PUEBLO, Colo. (AP) - Pueblo residents hope President Donald Trump’s plans to slash the Environmental Protection Agency’s budget will push the EPA to hasten the Superfund cleanup of a neighborhood around an old smelter.
The EPA has told residents it has an interim plan to start the cleanup next year, even though it hasn’t tested most of the homes in the study area, The Pueblo Chieftain reported Sunday (https://bit.ly/2w0WG0e).
“We are at the top of list right now in terms of priority,” Steve Wharton, the EPA’S regional Superfund manager, said at a meeting with residents this month.
The EPA plans to identify and remove soil contaminated with lead and arsenic from the Colorado Smelter, which processed silver and lead in the area from 1883 until 1908. The neighborhood was added to the Superfund list in 2014.
Residents and business owners are eager to get the cleanup underway.

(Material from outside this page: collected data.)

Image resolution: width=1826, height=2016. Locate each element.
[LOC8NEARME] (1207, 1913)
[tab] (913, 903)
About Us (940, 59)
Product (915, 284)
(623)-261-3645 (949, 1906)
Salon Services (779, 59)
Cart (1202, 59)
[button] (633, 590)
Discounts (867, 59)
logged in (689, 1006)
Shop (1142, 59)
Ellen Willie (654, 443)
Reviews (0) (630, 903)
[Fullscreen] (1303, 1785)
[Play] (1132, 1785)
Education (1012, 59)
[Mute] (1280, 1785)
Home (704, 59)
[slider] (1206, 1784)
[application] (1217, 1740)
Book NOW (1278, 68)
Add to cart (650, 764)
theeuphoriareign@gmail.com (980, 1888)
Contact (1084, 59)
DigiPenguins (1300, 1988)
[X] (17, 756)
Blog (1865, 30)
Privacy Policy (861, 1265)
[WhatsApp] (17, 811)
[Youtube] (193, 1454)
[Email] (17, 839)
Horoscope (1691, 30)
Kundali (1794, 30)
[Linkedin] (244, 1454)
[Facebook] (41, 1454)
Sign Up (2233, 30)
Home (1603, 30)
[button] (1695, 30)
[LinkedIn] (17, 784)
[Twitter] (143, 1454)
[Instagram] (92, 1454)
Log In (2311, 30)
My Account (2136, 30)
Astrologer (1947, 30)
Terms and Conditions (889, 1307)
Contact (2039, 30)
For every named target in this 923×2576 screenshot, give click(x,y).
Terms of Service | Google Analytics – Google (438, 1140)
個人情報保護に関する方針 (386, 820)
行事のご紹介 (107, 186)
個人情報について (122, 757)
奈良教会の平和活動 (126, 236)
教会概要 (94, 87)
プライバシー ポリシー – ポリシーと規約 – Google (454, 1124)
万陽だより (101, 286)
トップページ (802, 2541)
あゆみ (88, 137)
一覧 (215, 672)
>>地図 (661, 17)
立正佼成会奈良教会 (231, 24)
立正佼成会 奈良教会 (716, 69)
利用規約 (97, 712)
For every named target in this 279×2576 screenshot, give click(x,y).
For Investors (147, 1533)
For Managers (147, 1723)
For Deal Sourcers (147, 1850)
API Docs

They say the Superfund designation and slow-moving cleanup have hurt their ability to sell their property.
When the EPA began testing residential yards in 2015, officials said they planned to examine a few hundred a year, determine how bad the contamination was and then decide where soil needed to be removed.
The new interim plan calls for soil removal to start next year.
“For the first time, I can see that our neighborhood could come out better than before,” resident Pam Kocman said. She and her husband, Joe, opposed the Superfund listing, but once it was done, they pushed the EPA to move faster.
The EPA said the current cleanup plan is expected to cost $44 million. It said it expects to spend nearly $9 million over the next two years.
Trump has proposed cutting the EPA’s budget by a third, although it is Congress, not the president, that will decided the amount.
“There’s so much uncertainty back in Washington right now that I think the agency’s approach is to get funding locked in before anything changes,” said Terry Hart, chairman of the Pueblo County commissioners. Hart takes part in a citizens advisory group on the smelter site.
“What we’re hearing is the Trump administration is taking a hard look at clean air and water regulations first, not Superfund sites. But that could change,” he said. “Right now, the last thing anyone wants is a reason to slow down.”